En los refranes anida el sentido común. Dicen bastante, pero no pretenden decirlo todo, de ahí que entre unos y otros se iluminen para ver el paisaje con mayor amplitud. “El sentido común del refranero -indica Amorós- enlaza lo imposible con lo que no es razonable. Pascal, un verdadero genio, defendía que el corazón tiene sus razones que la razón no comprende. Es verdad, pero también puede serlo lo contrario. No fue sólo un juego de ingenio la réplica de Eugenio d’Ors: La razón tiene sus sentires en que el corazón no palpita. Los dos aciertan: en ese balanceo se mueve todo ser humano (p. 212)”. Efectivamente, ambos aciertan al haber captado las razones del corazón y los sentires de la razón humana.
Para quienes llevamos décadas de años en nuestra narrativa personal, el tema del tiempo, de lo que hicimos o de lo que podríamos haber hecho es un asunto al que le damos vuelta de una u otra manera. Amorós también lo piensa y escribe que “de algunos genios —Cervantes, Shakespeare, Bach, Goya— se suele decir que se adelantaron a su tiempo.

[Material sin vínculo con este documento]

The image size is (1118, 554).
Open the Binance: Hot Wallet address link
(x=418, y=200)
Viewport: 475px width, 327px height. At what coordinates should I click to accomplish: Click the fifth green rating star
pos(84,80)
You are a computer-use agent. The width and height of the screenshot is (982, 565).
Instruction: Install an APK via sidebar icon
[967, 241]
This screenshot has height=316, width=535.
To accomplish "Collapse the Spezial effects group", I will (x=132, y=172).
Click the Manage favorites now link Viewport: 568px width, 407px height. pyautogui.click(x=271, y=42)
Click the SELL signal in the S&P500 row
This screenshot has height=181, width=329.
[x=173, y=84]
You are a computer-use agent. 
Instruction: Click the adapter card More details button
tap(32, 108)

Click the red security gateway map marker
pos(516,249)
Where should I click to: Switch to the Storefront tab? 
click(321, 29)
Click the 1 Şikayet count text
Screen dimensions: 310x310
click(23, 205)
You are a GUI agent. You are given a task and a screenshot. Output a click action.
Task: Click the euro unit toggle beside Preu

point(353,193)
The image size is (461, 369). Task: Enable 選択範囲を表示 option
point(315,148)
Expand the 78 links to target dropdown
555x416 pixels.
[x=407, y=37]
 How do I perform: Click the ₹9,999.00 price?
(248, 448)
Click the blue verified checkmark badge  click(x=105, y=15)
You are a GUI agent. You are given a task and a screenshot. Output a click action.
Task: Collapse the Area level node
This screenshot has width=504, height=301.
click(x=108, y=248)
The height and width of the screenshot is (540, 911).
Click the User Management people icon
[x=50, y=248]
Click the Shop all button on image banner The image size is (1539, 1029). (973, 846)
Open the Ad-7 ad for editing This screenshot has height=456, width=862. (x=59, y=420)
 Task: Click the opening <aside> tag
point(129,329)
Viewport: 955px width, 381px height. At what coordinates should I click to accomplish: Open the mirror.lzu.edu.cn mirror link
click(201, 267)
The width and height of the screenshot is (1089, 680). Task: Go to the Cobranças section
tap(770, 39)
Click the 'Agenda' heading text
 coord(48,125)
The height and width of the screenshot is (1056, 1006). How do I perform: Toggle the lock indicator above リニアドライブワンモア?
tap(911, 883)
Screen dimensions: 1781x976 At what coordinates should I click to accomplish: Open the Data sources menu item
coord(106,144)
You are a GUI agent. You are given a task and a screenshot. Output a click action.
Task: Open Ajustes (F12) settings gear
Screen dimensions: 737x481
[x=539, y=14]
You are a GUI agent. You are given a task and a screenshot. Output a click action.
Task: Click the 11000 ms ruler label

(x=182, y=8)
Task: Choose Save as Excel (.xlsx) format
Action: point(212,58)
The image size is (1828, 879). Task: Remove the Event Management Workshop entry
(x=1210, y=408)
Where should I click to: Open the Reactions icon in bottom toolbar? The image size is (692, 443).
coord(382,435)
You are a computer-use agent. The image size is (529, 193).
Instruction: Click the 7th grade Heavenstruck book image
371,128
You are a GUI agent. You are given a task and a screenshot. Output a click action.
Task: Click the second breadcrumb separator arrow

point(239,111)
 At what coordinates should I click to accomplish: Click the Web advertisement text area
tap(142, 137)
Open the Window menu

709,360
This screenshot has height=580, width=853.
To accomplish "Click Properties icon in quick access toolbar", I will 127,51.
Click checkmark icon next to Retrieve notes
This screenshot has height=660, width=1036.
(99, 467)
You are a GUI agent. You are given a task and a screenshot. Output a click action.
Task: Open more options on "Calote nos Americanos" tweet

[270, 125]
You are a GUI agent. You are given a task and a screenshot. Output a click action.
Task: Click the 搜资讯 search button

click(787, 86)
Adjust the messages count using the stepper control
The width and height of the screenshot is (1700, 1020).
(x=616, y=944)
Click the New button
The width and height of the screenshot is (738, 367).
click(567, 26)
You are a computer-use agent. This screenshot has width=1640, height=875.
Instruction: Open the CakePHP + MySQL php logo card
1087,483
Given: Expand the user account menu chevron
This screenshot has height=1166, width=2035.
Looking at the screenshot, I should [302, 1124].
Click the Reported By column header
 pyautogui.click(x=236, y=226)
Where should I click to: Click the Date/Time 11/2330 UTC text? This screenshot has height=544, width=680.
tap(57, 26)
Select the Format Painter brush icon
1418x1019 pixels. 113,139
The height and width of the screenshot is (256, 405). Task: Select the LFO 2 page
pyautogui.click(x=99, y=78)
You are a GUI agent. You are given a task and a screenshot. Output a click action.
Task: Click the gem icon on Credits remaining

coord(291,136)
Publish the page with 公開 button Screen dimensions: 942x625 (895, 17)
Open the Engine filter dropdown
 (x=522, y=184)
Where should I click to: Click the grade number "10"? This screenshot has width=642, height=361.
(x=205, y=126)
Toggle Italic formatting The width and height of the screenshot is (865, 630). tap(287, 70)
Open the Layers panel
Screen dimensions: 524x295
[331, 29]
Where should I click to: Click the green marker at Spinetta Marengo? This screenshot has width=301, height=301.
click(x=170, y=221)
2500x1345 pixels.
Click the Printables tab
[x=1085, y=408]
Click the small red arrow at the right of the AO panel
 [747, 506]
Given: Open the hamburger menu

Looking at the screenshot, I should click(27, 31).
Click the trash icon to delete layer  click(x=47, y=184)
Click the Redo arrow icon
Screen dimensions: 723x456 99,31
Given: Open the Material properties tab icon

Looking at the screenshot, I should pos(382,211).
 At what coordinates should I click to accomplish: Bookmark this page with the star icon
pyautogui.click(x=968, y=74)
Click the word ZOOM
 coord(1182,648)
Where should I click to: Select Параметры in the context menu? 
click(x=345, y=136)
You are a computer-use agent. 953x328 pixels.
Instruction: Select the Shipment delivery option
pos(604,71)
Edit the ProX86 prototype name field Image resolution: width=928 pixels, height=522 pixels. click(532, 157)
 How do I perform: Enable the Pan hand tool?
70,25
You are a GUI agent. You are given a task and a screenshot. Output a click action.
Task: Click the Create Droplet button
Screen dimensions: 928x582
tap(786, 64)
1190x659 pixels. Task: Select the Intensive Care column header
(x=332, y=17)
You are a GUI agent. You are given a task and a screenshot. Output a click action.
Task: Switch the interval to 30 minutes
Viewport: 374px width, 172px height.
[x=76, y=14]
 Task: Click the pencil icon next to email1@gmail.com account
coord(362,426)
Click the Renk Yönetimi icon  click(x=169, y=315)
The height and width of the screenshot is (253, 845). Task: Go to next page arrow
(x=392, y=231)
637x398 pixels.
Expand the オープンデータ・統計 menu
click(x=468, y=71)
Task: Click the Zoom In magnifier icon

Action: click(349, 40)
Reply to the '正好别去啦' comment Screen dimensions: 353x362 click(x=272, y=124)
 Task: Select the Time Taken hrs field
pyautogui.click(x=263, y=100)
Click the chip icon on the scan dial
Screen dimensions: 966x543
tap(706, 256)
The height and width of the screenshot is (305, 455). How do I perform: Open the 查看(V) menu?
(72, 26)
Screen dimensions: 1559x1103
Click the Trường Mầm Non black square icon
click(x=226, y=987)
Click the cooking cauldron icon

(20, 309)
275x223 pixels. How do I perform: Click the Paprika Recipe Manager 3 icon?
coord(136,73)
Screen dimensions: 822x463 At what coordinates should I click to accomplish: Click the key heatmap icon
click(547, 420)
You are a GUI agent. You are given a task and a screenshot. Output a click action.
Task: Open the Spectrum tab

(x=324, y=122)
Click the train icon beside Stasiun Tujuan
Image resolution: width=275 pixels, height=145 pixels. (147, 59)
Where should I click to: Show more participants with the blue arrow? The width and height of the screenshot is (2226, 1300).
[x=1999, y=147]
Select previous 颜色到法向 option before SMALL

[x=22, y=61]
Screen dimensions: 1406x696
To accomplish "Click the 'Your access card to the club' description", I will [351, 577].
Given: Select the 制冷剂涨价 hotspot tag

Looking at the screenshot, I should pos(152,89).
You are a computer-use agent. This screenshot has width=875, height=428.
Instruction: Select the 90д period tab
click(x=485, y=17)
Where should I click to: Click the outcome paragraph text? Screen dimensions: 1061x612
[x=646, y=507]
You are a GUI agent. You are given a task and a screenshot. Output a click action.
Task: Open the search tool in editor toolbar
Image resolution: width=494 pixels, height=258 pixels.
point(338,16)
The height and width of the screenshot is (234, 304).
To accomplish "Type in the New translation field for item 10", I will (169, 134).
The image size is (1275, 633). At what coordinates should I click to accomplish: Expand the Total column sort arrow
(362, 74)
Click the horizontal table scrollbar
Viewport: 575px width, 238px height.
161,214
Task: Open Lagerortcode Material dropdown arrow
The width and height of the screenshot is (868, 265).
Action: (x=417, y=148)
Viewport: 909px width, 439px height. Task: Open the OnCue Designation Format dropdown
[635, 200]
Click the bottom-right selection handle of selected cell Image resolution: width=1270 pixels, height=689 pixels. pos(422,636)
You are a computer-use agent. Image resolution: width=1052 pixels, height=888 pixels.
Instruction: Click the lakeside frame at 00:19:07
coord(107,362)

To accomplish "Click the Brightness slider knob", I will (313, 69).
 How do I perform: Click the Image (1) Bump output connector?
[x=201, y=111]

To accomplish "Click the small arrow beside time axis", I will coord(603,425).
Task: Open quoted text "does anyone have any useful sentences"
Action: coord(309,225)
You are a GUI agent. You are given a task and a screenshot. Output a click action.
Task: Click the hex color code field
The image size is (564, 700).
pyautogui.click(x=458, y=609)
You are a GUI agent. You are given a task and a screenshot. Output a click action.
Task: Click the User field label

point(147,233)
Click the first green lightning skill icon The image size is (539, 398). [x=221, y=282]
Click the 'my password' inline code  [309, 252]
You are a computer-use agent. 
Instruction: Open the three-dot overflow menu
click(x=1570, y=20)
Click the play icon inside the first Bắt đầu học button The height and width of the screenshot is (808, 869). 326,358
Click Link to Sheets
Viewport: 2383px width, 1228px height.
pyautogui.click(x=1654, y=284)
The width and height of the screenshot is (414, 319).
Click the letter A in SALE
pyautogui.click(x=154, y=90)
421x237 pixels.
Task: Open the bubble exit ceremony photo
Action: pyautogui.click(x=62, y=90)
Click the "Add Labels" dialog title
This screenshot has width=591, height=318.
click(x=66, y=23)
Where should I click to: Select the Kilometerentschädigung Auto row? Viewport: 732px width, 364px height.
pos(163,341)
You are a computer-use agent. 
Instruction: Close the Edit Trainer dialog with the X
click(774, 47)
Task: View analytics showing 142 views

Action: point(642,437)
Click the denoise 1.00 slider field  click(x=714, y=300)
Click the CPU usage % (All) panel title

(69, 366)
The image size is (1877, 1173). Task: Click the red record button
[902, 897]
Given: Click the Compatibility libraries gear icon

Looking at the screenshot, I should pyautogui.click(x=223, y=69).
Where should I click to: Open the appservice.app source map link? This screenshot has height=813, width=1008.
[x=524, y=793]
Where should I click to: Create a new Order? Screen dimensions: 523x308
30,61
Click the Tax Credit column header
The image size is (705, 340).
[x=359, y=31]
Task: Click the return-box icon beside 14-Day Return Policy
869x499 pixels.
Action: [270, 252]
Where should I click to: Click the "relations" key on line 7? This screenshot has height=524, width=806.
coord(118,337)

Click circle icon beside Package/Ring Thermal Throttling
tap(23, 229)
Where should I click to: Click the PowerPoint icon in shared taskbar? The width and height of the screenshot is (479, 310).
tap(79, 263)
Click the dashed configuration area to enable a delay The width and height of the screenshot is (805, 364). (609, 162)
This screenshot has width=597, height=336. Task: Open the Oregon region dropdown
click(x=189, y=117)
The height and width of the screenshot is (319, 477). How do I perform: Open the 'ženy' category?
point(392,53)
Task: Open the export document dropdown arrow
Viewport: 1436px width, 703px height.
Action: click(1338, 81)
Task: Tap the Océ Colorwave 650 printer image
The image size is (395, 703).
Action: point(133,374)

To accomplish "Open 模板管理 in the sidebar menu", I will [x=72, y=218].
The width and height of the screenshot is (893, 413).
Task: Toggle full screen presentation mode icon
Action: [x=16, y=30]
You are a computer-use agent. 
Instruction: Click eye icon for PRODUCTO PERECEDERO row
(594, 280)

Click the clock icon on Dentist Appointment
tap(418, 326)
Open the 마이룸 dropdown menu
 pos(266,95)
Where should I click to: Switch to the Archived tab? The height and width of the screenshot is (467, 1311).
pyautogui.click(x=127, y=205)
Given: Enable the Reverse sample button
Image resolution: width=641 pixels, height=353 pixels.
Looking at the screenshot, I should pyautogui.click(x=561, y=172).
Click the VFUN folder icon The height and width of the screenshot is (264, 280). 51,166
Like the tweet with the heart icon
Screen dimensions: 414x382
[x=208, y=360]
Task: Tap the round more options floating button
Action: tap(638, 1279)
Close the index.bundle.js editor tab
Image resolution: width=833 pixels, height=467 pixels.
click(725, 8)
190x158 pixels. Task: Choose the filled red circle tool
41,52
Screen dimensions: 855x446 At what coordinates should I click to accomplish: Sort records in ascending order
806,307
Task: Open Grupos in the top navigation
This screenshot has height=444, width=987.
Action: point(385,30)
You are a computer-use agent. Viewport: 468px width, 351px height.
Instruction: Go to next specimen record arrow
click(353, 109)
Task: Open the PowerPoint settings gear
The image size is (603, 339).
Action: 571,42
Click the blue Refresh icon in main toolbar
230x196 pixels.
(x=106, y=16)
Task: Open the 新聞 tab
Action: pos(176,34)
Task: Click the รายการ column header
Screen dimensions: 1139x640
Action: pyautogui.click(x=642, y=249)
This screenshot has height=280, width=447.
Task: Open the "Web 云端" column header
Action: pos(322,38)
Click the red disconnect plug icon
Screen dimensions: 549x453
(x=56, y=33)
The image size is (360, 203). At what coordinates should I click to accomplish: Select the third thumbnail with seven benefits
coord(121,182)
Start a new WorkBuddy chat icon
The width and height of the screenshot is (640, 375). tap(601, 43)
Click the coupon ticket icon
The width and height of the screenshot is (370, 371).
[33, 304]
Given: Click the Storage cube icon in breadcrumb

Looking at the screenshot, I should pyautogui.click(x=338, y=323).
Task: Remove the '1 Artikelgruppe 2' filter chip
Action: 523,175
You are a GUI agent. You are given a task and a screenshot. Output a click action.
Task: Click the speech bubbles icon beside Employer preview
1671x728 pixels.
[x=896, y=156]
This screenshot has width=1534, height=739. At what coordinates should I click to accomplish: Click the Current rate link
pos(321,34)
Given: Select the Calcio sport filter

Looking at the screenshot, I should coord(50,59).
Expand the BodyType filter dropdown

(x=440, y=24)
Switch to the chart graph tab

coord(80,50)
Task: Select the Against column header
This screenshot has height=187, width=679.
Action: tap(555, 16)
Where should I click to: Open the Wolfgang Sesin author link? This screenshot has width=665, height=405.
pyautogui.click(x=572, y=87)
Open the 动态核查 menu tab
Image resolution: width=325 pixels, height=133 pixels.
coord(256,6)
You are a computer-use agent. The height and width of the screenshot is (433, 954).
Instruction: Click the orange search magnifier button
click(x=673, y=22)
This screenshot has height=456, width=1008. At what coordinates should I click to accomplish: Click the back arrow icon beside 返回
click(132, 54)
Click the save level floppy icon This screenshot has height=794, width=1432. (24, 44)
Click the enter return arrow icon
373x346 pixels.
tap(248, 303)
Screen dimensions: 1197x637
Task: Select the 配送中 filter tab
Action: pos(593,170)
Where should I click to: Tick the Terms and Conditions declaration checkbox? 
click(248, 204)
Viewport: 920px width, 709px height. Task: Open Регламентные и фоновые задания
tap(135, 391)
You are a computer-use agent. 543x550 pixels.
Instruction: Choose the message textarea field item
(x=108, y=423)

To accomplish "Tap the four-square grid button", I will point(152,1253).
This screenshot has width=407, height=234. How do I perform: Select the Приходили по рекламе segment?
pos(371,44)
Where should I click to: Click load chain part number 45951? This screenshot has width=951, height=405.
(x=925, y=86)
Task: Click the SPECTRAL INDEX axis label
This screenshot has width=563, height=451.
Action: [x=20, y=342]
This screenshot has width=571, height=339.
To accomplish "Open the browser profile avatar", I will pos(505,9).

Es muy posible. La mayoría de nosotros, en cambio, podemos resumir nuestra biografía con la enumeración —siempre, incompleta— de las cosas a las que hemos llegado tarde. Algo nos consuela un refrán, haciéndonos la ilusión de que hemos acabado remediándolo: Más vale tarde que nunca (p. 177)”. De acuerdo y agregaría que siempre se está a tiempo de dar un buen do de pecho, aun cuando las circunstancias sean adversas.